In this volume Branch tells how the movement sought to move beyond attaining voting and other legal rights for blacks in the south by taking the movement north for what we would now call economic justice. In Branch's telling, the quest for improved housing and integrated education in Chicago is the highlight of this aspect of the movement, as are preparations for a poor people's march on Washington.
Amid the actual work of the movement are big distractions, especially the escalation of the Vietnam War. MLK opposed the war not only for reasons of conscience, but also for fear that it would deflect resources and attention from the civil rights movement. In Branch's account the war doesn't just loom in the background, but is an integral part of the story. In fact, I would argue that the author goes into too much detail about it. It's true that the subtitle is "America in the King Years," but to me it seems implicit that the subject is the civil rights movement rather than America as a whole.

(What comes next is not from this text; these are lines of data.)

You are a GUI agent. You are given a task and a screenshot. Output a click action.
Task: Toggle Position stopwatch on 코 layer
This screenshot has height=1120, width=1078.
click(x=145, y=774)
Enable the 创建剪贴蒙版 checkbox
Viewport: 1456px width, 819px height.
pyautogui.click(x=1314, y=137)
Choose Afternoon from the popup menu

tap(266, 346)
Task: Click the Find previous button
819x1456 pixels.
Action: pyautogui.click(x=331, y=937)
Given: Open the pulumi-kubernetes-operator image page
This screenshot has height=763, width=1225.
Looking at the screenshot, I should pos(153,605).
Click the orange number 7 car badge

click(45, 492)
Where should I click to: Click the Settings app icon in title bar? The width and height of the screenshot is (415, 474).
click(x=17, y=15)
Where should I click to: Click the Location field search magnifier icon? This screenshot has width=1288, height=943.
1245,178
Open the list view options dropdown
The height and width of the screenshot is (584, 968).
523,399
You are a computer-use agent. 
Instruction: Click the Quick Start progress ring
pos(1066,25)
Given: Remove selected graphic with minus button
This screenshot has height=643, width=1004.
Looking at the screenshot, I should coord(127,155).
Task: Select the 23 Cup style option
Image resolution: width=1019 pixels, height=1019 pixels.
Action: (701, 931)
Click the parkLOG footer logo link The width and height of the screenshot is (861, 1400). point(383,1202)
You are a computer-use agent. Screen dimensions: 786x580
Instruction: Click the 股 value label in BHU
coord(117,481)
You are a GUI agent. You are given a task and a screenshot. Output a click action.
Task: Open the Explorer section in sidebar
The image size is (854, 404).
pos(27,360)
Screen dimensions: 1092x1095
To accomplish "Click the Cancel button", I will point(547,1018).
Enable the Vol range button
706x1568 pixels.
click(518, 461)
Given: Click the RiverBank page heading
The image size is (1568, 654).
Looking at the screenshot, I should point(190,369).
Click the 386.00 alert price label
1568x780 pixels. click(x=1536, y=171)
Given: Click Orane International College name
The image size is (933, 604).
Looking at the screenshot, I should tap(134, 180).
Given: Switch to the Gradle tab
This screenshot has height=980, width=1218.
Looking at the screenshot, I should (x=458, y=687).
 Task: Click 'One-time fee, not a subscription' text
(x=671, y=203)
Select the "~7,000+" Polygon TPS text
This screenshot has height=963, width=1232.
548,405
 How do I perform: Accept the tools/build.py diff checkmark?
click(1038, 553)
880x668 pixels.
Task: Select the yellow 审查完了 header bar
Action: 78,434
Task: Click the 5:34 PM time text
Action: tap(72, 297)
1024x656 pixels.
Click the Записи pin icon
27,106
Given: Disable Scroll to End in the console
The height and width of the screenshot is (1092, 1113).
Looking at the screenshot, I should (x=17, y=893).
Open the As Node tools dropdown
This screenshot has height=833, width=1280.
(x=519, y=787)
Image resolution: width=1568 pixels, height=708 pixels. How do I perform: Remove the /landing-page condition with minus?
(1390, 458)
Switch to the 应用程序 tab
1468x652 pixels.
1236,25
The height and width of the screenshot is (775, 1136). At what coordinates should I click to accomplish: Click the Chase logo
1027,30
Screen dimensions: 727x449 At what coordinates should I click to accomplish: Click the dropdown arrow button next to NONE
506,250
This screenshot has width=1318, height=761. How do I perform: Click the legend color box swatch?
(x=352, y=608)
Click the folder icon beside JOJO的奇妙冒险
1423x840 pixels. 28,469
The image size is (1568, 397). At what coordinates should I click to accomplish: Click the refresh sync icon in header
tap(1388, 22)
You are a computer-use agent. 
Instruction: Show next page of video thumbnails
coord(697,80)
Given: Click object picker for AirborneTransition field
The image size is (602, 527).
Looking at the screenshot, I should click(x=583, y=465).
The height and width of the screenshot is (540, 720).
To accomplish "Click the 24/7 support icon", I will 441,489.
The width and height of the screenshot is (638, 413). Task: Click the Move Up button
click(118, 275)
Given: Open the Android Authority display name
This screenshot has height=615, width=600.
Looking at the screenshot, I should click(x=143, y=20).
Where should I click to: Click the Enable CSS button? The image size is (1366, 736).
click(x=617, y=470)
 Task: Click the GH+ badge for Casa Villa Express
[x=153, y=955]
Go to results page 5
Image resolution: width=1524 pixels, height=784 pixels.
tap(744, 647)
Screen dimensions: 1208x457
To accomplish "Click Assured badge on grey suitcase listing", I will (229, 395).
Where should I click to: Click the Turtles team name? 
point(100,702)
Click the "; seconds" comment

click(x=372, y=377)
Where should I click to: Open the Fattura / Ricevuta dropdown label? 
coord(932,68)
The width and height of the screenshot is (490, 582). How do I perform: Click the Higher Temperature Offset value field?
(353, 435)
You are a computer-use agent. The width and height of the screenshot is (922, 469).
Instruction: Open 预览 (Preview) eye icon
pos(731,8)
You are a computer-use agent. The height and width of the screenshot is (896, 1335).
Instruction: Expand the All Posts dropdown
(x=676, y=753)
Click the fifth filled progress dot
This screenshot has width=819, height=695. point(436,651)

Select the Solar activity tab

If MLK has to fight Vietnam's shadow for political priority, he also has to fight for dominance within the movement itself. Not only are there rivalries within his SCLC, there are also contending forces from the rising Black Power movement with its repudiation of MLK's non-violent methods. Besides undermining MLK's dominance it also threatens white backlash, with Ronald Reagan's victory in the California gubernatorial race attributed in part to the memory of the 1965 Watts riot. In this atmosphere it is a very depressed MLK who days before his death laments, "Maybe we just have to admit that the day of violence is here."
In an era when MLK is a national hero large enough to have his own holiday, it's interesting to read of contemporary media attitudes towards him. For example, many reporters cited here seem patronizing and uncomprehending. Branch also administers a nice rebuke to the New York Times, which even then felt that blacks should serve liberalism rather than the other way around.
Taylor Branch has completed the definitive account of this essential story. Remarkably, he has done it in a largely dispassionate way. For example, MLK's flaws are discreetly noted, not hidden, but are never dramatized in a sensational way. Several characters of the time who are still active statesmen and activists (eg. Teddy Kennedy and Jesse Jackson) are portrayed in this book, but their futures are not anticipated; their significance is the role they played then. It has been some years since I read the first two volumes of this history, but my vague memories suggest that this one is more hectic, rather cinematic in construction. I found it a bit distracting at times, but perhaps this method was an apt way to follow these tumultuous days. One serious disappointment I had was that Simon & Schuster printed the book on surprisingly cheap paper for a trade hardback. It smells like a phone book. The previous two volumes were printed on heavier stock.